= WORK ITEM =
Every line in the listing below from the one with "Shifter Light Panels (62, 1193)" through the one with "Plugs - Mitsubishi (60, 982)" is to be reproduced exactly, both ends included; leave out the rest.

═══ SUPPLIED DATA ═══

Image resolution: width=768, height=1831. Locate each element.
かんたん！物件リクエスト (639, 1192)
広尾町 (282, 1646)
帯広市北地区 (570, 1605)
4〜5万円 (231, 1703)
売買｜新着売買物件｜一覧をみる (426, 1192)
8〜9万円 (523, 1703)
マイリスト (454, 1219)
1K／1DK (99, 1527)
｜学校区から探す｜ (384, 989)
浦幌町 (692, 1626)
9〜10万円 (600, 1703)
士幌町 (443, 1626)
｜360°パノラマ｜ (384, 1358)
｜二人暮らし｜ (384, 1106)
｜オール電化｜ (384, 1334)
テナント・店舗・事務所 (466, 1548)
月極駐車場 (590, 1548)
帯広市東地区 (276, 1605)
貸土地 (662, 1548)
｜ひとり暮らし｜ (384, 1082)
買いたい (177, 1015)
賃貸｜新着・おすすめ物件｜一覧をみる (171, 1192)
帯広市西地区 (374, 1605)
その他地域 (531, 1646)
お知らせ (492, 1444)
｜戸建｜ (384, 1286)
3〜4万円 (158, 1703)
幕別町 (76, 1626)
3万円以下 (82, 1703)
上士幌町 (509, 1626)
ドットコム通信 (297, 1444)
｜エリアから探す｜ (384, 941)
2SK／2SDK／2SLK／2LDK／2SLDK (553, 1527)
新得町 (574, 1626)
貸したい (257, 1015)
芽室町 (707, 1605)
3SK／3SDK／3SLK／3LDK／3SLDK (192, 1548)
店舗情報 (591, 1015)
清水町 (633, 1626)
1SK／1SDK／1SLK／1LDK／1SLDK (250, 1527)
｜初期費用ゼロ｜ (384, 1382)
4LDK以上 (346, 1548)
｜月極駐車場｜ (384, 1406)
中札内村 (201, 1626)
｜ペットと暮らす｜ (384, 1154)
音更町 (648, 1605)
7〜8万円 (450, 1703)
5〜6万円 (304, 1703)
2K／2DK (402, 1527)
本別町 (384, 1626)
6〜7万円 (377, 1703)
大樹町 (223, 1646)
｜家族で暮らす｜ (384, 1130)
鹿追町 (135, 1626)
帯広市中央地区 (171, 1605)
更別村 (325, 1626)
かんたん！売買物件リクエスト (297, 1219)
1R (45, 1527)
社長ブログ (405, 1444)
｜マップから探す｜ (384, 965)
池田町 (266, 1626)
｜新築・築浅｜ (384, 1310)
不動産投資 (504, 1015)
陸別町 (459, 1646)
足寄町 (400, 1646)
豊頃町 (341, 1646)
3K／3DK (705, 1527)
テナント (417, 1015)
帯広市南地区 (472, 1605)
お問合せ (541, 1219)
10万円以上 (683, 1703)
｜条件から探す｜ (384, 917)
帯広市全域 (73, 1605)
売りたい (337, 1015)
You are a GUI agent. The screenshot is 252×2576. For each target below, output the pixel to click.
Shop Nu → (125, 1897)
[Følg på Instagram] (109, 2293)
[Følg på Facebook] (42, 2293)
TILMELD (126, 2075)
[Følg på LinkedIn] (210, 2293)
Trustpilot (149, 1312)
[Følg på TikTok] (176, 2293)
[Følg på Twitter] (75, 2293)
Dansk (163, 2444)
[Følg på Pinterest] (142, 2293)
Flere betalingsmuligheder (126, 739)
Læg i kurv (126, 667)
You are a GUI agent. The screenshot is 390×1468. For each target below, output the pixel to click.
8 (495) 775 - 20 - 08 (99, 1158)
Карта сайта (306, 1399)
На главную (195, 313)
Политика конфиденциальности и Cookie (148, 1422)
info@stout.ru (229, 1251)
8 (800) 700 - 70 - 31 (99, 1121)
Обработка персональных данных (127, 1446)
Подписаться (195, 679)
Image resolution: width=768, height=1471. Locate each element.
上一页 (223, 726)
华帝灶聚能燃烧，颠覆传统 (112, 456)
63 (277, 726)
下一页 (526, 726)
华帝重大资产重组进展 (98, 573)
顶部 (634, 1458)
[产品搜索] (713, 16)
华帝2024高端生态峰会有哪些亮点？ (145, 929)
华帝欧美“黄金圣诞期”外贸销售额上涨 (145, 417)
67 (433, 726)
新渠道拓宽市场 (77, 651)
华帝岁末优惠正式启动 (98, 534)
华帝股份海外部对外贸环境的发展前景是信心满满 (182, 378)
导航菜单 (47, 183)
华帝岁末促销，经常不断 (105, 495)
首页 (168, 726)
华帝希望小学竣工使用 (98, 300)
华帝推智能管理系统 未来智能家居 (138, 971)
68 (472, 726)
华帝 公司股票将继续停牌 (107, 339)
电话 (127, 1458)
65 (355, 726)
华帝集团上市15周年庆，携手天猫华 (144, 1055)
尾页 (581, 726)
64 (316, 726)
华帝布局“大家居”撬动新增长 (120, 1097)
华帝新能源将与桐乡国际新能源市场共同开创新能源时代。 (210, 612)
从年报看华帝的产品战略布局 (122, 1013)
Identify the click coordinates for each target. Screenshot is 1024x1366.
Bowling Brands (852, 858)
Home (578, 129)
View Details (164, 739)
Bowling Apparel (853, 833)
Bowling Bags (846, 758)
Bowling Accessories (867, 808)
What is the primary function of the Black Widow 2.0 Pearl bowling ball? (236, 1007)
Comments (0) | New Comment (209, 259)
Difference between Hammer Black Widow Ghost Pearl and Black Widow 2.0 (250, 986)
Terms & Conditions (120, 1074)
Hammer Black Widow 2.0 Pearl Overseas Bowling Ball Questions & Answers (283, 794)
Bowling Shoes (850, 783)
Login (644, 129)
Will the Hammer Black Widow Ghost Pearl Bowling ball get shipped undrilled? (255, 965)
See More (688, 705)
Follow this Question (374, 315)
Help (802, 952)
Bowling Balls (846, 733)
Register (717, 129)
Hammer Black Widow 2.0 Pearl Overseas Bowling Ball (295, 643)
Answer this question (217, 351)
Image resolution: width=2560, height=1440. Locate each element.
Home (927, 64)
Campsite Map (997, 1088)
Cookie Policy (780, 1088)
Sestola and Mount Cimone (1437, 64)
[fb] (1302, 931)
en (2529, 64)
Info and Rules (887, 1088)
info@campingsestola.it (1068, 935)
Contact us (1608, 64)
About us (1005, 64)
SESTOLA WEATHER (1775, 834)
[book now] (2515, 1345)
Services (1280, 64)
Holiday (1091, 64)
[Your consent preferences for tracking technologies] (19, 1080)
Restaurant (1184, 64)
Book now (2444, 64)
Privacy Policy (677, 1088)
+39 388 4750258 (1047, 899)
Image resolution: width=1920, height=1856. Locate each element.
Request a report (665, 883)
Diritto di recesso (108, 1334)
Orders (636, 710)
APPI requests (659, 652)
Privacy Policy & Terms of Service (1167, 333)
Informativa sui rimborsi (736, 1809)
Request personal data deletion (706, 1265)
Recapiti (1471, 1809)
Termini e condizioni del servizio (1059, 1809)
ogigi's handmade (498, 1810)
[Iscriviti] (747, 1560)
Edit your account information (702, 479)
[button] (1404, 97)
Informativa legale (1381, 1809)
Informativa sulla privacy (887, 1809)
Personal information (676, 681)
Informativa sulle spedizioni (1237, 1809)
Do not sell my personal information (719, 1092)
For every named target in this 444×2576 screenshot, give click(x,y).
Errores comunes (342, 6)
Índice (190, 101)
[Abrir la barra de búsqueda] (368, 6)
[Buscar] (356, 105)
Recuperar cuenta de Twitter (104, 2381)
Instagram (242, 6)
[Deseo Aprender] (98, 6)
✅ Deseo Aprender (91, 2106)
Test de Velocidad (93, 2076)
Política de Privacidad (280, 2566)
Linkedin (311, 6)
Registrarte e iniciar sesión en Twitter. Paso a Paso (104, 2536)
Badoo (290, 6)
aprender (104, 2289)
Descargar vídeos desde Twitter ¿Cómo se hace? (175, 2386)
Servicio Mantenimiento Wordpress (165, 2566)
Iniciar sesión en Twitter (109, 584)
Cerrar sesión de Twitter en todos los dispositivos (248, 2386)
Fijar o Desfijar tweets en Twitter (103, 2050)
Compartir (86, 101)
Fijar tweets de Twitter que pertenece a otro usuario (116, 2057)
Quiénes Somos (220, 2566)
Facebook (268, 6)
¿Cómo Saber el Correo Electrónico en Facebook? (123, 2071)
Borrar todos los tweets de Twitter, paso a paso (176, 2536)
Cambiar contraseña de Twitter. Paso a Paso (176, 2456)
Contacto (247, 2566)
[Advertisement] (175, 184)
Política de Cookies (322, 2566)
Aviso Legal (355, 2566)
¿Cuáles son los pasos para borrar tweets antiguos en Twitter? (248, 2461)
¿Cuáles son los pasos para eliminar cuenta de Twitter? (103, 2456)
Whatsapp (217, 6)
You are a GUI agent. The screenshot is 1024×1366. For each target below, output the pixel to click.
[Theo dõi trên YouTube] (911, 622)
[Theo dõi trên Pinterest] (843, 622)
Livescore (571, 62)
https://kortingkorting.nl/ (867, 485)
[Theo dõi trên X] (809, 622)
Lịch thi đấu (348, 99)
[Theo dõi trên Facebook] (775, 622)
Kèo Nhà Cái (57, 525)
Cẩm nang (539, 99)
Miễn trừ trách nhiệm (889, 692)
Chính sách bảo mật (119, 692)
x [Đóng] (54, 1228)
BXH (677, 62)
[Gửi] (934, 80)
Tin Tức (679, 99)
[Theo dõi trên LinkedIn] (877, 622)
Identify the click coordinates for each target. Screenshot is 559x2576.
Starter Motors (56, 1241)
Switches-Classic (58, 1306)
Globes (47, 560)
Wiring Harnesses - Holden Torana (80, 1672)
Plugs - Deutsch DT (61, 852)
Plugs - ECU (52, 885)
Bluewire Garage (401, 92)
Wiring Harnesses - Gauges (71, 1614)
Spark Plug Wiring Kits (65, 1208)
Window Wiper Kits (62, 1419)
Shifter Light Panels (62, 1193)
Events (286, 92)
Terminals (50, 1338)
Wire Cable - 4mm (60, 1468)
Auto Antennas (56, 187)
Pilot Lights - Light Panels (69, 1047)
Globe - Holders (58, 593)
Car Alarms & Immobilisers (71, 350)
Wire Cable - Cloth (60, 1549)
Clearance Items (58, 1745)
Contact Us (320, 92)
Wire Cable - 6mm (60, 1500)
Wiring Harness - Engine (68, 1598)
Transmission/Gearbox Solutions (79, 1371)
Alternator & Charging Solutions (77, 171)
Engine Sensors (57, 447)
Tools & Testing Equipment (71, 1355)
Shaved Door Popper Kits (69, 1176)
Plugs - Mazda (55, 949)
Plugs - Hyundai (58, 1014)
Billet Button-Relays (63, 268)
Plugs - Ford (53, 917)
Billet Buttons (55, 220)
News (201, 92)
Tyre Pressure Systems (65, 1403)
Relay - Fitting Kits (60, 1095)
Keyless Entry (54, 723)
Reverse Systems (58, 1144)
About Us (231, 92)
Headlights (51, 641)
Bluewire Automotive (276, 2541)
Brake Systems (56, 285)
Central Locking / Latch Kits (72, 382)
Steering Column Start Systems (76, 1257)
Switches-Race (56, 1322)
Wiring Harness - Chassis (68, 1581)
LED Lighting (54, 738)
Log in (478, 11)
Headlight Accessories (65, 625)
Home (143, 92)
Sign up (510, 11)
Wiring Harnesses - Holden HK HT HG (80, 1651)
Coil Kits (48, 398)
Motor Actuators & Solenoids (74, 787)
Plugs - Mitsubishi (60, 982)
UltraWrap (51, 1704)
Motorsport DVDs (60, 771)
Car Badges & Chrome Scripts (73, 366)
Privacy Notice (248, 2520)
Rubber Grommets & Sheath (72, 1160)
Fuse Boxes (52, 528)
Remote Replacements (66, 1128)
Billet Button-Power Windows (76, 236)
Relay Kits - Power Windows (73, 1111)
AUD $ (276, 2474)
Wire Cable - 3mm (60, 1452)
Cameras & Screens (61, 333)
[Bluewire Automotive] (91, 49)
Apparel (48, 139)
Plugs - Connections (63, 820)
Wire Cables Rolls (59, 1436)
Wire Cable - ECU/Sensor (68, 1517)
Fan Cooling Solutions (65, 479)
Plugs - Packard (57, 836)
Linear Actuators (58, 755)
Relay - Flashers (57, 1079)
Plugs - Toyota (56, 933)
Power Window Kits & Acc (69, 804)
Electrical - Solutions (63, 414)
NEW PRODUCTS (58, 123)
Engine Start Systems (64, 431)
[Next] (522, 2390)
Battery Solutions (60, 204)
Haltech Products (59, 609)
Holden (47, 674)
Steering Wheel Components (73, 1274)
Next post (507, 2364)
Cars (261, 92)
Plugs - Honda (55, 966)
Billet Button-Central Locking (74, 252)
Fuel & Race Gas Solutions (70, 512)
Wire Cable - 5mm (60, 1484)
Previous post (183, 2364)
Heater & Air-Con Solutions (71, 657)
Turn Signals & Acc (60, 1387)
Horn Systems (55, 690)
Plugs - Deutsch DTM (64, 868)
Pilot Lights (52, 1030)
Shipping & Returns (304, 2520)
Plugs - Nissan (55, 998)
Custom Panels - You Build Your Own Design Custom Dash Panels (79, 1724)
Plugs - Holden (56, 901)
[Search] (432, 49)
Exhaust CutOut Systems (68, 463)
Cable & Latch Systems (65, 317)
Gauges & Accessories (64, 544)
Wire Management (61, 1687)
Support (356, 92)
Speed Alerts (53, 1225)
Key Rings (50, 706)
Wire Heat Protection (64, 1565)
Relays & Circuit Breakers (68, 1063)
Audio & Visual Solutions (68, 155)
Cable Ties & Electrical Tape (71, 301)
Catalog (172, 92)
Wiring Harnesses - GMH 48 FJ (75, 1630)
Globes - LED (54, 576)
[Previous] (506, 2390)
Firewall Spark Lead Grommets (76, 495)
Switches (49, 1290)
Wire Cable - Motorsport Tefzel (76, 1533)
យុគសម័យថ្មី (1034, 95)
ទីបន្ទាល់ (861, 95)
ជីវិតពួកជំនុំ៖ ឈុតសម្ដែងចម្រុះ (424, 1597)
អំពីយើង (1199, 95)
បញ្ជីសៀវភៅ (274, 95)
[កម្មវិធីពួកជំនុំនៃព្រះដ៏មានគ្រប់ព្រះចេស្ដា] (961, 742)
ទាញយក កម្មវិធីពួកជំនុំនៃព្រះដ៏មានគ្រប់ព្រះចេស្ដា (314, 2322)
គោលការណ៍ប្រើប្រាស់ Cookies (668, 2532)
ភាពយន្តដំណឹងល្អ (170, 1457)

═══

= TASK SOLUTION =
Shifter Light Panels (62, 1193)
Events (286, 92)
Terminals (50, 1338)
Wire Cable - 4mm (60, 1468)
Auto Antennas (56, 187)
Pilot Lights - Light Panels (69, 1047)
Globe - Holders (58, 593)
Car Alarms & Immobilisers (71, 350)
Wire Cable - Cloth (60, 1549)
Clearance Items (58, 1745)
Contact Us (320, 92)
Wire Cable - 6mm (60, 1500)
Wiring Harness - Engine (68, 1598)
Transmission/Gearbox Solutions (79, 1371)
Alternator & Charging Solutions (77, 171)
Engine Sensors (57, 447)
Tools & Testing Equipment (71, 1355)
Shaved Door Popper Kits (69, 1176)
Plugs - Mazda (55, 949)
Plugs - Hyundai (58, 1014)
Billet Button-Relays (63, 268)
Plugs - Ford (53, 917)
Billet Buttons (55, 220)
News (201, 92)
Tyre Pressure Systems (65, 1403)
Relay - Fitting Kits (60, 1095)
Keyless Entry (54, 723)
Reverse Systems (58, 1144)
About Us (231, 92)
Headlights (51, 641)
Bluewire Automotive (276, 2541)
Brake Systems (56, 285)
Central Locking / Latch Kits (72, 382)
Steering Column Start Systems (76, 1257)
Switches-Race (56, 1322)
Wiring Harness - Chassis (68, 1581)
LED Lighting (54, 738)
Log in (478, 11)
Headlight Accessories (65, 625)
Home (143, 92)
Sign up (510, 11)
Wiring Harnesses - Holden HK HT HG (80, 1651)
Coil Kits (48, 398)
Motor Actuators & Solenoids (74, 787)
Plugs - Mitsubishi (60, 982)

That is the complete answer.